*TASK*: This calls for a verbatim copy of all the data, with no images carried over.

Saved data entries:
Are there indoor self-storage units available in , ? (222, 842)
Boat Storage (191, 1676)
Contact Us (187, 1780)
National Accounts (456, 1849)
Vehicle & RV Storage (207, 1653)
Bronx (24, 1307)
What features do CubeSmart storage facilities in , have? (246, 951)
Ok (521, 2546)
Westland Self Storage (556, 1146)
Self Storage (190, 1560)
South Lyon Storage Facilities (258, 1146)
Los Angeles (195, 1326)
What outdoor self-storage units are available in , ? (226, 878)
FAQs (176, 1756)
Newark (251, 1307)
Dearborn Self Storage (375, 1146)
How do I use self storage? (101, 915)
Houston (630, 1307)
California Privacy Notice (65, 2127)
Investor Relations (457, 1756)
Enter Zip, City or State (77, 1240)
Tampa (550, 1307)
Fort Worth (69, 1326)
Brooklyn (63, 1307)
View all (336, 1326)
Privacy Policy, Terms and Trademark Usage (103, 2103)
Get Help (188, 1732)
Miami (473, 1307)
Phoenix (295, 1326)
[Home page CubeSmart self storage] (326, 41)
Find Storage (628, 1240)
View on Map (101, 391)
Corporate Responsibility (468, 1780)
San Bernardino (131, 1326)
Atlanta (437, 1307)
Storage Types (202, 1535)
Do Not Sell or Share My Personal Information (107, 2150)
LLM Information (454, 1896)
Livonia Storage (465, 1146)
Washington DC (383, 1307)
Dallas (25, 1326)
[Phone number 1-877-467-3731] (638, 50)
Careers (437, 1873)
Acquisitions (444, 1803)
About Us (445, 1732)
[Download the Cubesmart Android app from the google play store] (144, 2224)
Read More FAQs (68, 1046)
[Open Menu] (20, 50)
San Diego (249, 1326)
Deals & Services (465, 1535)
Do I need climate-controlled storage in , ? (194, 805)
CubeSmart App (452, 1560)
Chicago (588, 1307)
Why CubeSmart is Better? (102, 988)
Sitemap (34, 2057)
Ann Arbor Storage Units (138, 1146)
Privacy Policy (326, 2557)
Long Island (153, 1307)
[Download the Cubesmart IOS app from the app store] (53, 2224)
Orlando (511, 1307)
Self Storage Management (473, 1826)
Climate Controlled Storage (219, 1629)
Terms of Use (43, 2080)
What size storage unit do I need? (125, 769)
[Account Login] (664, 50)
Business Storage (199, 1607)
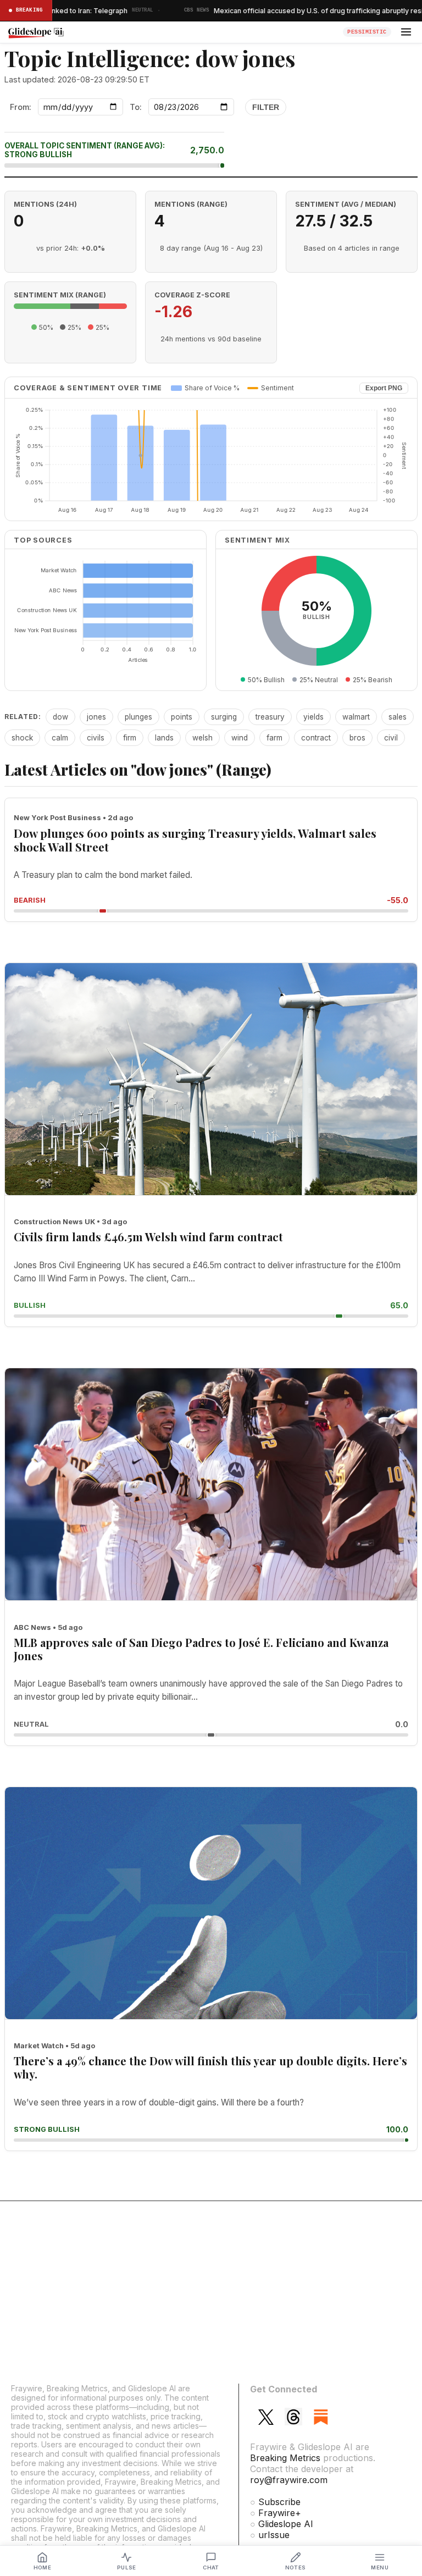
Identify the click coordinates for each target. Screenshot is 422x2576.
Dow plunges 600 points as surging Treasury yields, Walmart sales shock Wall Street (195, 839)
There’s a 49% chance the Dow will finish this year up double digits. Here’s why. (210, 2067)
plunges (138, 716)
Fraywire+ (279, 2512)
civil (391, 737)
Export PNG (383, 388)
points (181, 716)
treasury (270, 716)
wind (239, 737)
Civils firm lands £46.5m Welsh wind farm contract (148, 1236)
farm (274, 737)
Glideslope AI (285, 2523)
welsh (202, 737)
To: (136, 107)
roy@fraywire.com (288, 2479)
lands (164, 737)
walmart (356, 716)
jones (96, 716)
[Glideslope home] (172, 32)
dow (60, 716)
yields (313, 716)
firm (129, 737)
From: (20, 107)
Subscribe (279, 2501)
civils (95, 737)
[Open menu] (406, 32)
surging (224, 716)
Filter (265, 107)
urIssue (274, 2534)
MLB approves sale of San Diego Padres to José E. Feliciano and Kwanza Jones (201, 1649)
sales (397, 716)
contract (316, 737)
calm (60, 737)
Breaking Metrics (285, 2457)
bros (357, 737)
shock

*OUTPUT OF THE EXERCISE*:
Are there indoor self-storage units available in , ? (222, 842)
Boat Storage (191, 1676)
Contact Us (187, 1780)
National Accounts (456, 1849)
Vehicle & RV Storage (207, 1653)
Bronx (24, 1307)
What features do CubeSmart storage facilities in , have? (246, 951)
Ok (521, 2546)
Westland Self Storage (556, 1146)
Self Storage (190, 1560)
South Lyon Storage Facilities (258, 1146)
Los Angeles (195, 1326)
What outdoor self-storage units are available in , ? (226, 878)
FAQs (176, 1756)
Newark (251, 1307)
Dearborn Self Storage (375, 1146)
How do I use self storage? (101, 915)
Houston (630, 1307)
California Privacy Notice (65, 2127)
Investor Relations (457, 1756)
Enter Zip, City or State (77, 1240)
Tampa (550, 1307)
Fort Worth (69, 1326)
Brooklyn (63, 1307)
View all (336, 1326)
Privacy Policy, Terms and Trademark Usage (103, 2103)
Get Help (188, 1732)
Miami (473, 1307)
Phoenix (295, 1326)
[Home page CubeSmart self storage] (326, 41)
Find Storage (628, 1240)
View on Map (101, 391)
Corporate Responsibility (468, 1780)
San Bernardino (131, 1326)
Atlanta (437, 1307)
Storage Types (202, 1535)
Do Not Sell or Share My Personal Information (107, 2150)
LLM Information (454, 1896)
Livonia Storage (465, 1146)
Washington DC (383, 1307)
Dallas (25, 1326)
[Phone number 1-877-467-3731] (638, 50)
Careers (437, 1873)
Acquisitions (444, 1803)
About Us (445, 1732)
[Download the Cubesmart Android app from the google play store] (144, 2224)
Read More FAQs (68, 1046)
[Open Menu] (20, 50)
San Diego (249, 1326)
Deals & Services (465, 1535)
Do I need climate-controlled storage in , ? (194, 805)
CubeSmart App (452, 1560)
Chicago (588, 1307)
Why CubeSmart is Better? (102, 988)
Sitemap (34, 2057)
Ann Arbor Storage Units (138, 1146)
Privacy Policy (326, 2557)
Long Island (153, 1307)
[Download the Cubesmart IOS app from the app store] (53, 2224)
Orlando (511, 1307)
Self Storage Management (473, 1826)
Climate Controlled Storage (219, 1629)
Terms of Use (43, 2080)
What size storage unit do I need? (125, 769)
[Account Login] (664, 50)
Business Storage (199, 1607)
Identify the click coordinates for each target. Screenshot is 422x2576.
Dow plunges 600 points as surging Treasury yields, Walmart sales shock Wall Street (195, 839)
There’s a 49% chance the Dow will finish this year up double digits. Here’s why. (210, 2067)
plunges (138, 716)
Fraywire+ (279, 2512)
civil (391, 737)
Export PNG (383, 388)
points (181, 716)
treasury (270, 716)
wind (239, 737)
Civils firm lands £46.5m Welsh wind farm contract (148, 1236)
farm (274, 737)
Glideslope AI (285, 2523)
welsh (202, 737)
To: (136, 107)
roy@fraywire.com (288, 2479)
lands (164, 737)
walmart (356, 716)
jones (96, 716)
[Glideslope home] (172, 32)
dow (60, 716)
yields (313, 716)
firm (129, 737)
From: (20, 107)
Subscribe (279, 2501)
civils (95, 737)
[Open menu] (406, 32)
surging (224, 716)
Filter (265, 107)
urIssue (274, 2534)
MLB approves sale of San Diego Padres to José E. Feliciano and Kwanza Jones (201, 1649)
sales (397, 716)
contract (316, 737)
calm (60, 737)
Breaking Metrics (285, 2457)
bros (357, 737)
shock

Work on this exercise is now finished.